Rápidamente aprendí como funcionaban las cosas en el hospital y mi nivel de alemán mejoró rápidamente, a marchas forzadas. Parecía que dentro de la gravedad del asunto teníamos todo más o menos bajo control y sólo había que esperar a la operación. Los días posteriores fueron más duros.
Para colmo, una de las noches, tras pasar el día en el hospital cuidando a R., encontré dos cartas de la policía en el buzón. En una lectura rápida, por encima, sólo alcancé a entender que había una denuncia por el accidente y que teníamos que declarar. Empecé a sudar y a llorar y cogí mi móvil para traducir todo el documento. Efectivamente, era un requerimiento en el que se me instaba a denunciar a R. por el accidente. ¿R. podía ir a la cárcel? ¡Yo no quería denunciarle!
Cuando pedimos ayuda a nuestra agente de recolocación nos dio el contacto de un abogado que fue pasando la patata caliente de unos colegas a otros. El que finalmente accedió a ayudarnos con el tema envió una carta a la policía y nos hizo una factura por más de 500 euros. Por casualidad, R. compartió la historia con su jefe en una conversación distendida y este le aclaró que aquello era un auténtico abuso. Se ofreció a llamar por teléfono al jurista y le cantó las cuarenta en un perfecto alemán. La minuta re redujo a más de la mitad.
Todo nos parecía surrealista y con el brazo roto de R. llegó el día de la mudanza al piso de nuestros sueños. En el concesionario de alquiler de coches sólo les quedaba un mini descapotable así que, tuvimos que echar varios viajes para trasladar las pocas cosas que teníamos en el piso amueblado y ruidoso.
¿Volver a España?
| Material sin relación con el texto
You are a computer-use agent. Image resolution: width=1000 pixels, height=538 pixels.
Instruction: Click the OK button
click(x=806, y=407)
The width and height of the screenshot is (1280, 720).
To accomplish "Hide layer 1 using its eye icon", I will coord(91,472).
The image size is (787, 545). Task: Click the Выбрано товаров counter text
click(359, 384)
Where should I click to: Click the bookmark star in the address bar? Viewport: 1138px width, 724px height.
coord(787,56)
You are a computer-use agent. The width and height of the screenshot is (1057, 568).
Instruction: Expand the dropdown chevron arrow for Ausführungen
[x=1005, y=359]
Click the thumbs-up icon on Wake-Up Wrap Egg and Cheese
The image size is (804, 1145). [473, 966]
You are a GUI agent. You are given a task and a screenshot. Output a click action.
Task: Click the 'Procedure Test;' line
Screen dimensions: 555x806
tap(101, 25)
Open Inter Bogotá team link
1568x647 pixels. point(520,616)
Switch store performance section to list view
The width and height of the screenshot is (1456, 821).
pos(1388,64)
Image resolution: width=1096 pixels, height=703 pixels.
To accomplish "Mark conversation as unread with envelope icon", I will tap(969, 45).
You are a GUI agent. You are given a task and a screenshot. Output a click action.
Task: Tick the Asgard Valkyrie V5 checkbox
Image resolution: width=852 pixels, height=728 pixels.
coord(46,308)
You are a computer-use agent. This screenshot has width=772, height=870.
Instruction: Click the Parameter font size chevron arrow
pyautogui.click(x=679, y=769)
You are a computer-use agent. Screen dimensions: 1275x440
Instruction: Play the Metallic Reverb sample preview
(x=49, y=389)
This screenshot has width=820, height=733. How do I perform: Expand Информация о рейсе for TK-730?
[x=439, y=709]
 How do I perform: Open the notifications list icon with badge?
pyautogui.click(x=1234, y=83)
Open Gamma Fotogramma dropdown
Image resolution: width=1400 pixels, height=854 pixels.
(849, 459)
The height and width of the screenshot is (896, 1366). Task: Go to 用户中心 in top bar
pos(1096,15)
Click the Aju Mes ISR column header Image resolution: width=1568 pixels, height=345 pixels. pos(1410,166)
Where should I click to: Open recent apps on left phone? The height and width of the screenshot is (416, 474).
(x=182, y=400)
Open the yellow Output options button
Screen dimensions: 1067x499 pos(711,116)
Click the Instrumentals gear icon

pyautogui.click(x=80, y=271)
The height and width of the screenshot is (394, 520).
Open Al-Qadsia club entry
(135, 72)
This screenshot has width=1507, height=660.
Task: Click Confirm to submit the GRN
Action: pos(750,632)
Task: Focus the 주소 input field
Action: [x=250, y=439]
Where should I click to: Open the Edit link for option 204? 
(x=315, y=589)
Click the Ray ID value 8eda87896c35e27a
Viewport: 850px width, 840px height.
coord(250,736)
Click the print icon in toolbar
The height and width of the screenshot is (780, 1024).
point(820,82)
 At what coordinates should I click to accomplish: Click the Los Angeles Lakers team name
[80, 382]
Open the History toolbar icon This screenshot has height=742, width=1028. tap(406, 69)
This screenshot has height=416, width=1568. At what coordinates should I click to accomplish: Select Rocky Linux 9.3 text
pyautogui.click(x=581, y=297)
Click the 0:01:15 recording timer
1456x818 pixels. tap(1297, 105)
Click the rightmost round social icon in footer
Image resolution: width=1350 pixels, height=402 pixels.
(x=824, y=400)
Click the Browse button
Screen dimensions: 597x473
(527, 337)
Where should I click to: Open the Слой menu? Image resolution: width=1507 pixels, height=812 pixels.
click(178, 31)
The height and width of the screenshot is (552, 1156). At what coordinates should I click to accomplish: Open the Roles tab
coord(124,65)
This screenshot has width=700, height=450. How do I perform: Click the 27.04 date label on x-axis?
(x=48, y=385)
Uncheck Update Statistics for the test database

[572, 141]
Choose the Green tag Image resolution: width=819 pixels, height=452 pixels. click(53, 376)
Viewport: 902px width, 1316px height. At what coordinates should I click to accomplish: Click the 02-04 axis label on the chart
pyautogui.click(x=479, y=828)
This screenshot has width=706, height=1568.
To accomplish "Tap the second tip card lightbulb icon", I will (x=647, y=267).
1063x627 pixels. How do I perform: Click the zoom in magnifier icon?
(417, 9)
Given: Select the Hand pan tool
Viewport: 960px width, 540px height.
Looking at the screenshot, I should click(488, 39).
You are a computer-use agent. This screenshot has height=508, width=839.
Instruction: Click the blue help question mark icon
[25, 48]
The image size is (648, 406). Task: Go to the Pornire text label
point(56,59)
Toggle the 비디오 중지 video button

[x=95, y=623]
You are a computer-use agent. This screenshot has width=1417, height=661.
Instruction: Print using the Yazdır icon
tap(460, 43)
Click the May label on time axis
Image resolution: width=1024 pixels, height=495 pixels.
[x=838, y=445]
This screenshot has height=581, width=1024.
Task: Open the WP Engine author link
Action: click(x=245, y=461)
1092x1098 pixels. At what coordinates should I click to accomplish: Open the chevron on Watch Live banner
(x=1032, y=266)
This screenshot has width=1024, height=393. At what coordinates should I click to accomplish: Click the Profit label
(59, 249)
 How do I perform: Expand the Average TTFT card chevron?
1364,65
No, gracias
Han sido muchas las ocasiones en las que me han planteado si quería regresar a España. Y es curioso, pero a pesar de todas las dificultades y el tiempo de soledad, no contemplé nunca esa opción. Nunca, en estos cinco años. Ni siquiera ahora, con todas las restricciones por Coronavirus que me impiden ver a mi familia desde hace más de un año. Me gusta mi nueva vida. Me siento libre y dueña de mi futuro.
Desde un punto de vista meramente práctico, las opciones laborales que ofrece Alemania son mucho mas prometedoras que las que encontraba en España. Tengo dos carreras, infinidad de cursos de formación complementaria y más de 15 de años de experiencia labora. Aún así, encontrar un puesto de trabajo con un salario superior a 1.000 brutos es complicado. Y con horarios que prácticamente anulan la oportunidad de tener vida personal de lunes a viernes.
Mi último trabajo fue en una conocida escuela de negocios de Madrid. Estaba allí desde las 9 de la mañana hasta las 19 de la tarde. A la salida cogía el metro con la lengua fuera para llegar a tiempo a unas clases de inglés que terminaban a las 21.30. Después de eso, sólo quedaba cenar, ir a la cama y levantarse al día siguiente para correr en la rueda. Ahora que soy madre, valoro aún más si cabe el tiempo que pueda dedicarle a los míos.
En España estaba quemada y desperanzada y no quería conformarme con un modo de vida que no me convencía ni me llenaba. Por eso me arriesgué. Si salía mal siempre podía volver a los trabajos precarios y a los pisos de 40 metros cuadrados con precios inasumibles. Pero resulta que el plan no ha ido nada mal. ¡Y lo que queda por llegar!